Les risques sont réels :
- progression sur corde sur des longueurs pouvant dépasser 400 mètres,
- travail en forte déclivité,
- exposition à des températures élevées (jusqu’à 35 °C voire davantage),
- port d’équipements de protection renforcés en présence de risque amiante.
Au-delà des conditions de sécurité, les méthodes traditionnelles présentent aussi des limites techniques. Les mesures d’épaisseur nécessitent en effet des surfaces parfaitement planes, alors que les zones critiques sont précisément celles altérées par la corrosion.
Innover pour mieux inspecter… et mieux protéger
Face à ces enjeux, la SHEM a fait le choix de l’innovation.
Depuis 2024, l’entreprise collabore avec ENGIE Research & Innovation et ENGIE Laborelec, centre d’expertise du groupe spécialisé dans les technologies de l’énergie. L’objectif : développer un robot d’inspection spécifiquement adapté aux conduites forcées.
Car si des solutions existent sur le marché, aucune ne répond pleinement aux contraintes rencontrées :
- capacité à évoluer dans des conduites fortement inclinées,
- précision des relevés,
- mesures fiables de l’état des parois sans contact.
L’ambition est claire : réduire l’exposition des agents tout en améliorant la connaissance de l’état des infrastructures.

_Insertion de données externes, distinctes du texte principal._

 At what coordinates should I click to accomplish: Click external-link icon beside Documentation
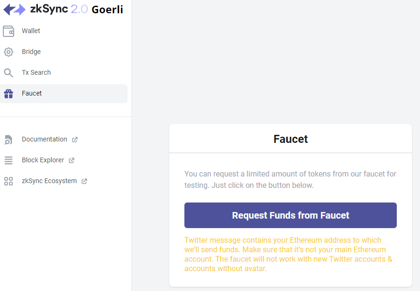(x=75, y=140)
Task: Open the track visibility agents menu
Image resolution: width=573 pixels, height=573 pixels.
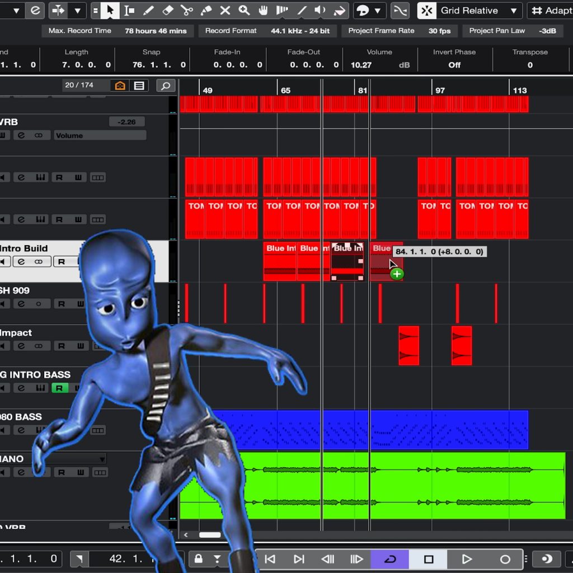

Des essais prometteurs sur le terrain et en laboratoire
En 2025, plusieurs campagnes d’essais ont été menées :
- sur la conduite des Eaux-Bonnes (Pyrénées-Atlantiques), avec un robot équipé d’une caméra haute résolution et d’un profilomètre laser,
- en laboratoire, pour tester de nouvelles techniques de mesure d’épaisseur sans contact.
Les résultats sont particulièrement encourageants. Les technologies testées permettent aujourd’hui d’atteindre un niveau de précision inédit, avec la capacité de :
- visualiser très finement des éléments tels que des têtes de rivets,
- estimer la profondeur de zones corrodées avec une précision de quelques dixièmes de millimètre.
2026 : vers une inspection robotisée encore plus performante
Une nouvelle étape sera franchie en 2026 avec l’intégration de technologies avancées directement à bord du robot.
Parmi elles, l’ultrason EMAT (ElectroMagnetic Acoustic Transducer), une solution innovante de mesure d’épaisseur sans contact. Cette technologie présente plusieurs avantages majeurs :
- fonctionnement sans contact avec la surface,
- efficacité sur des matériaux rugueux, peints, oxydés ou corrodés,
- fiabilité là où les méthodes conventionnelles montrent leurs limites.
L’inspection sera télépilotée depuis le trou d’homme, avec un expert SHEM en supervision. Ce dispositif permet :
- des relevés d’épaisseur quasi continus, quelles que soient les conditions de surface,
- la combinaison de plusieurs technologies (profilométrie laser et EMAT) pour une analyse plus complète et plus fiable.
Et après ?
En 2027, de nouvelles campagnes de tests seront déployées sur plusieurs conduites forcées du parc SHEM, avec l’objectif de valider ces innovations en conditions réelles d’exploitation.
À terme, cette approche ouvre la voie à une inspection plus sûre, plus précise et plus exhaustive des ouvrages hydrauliques.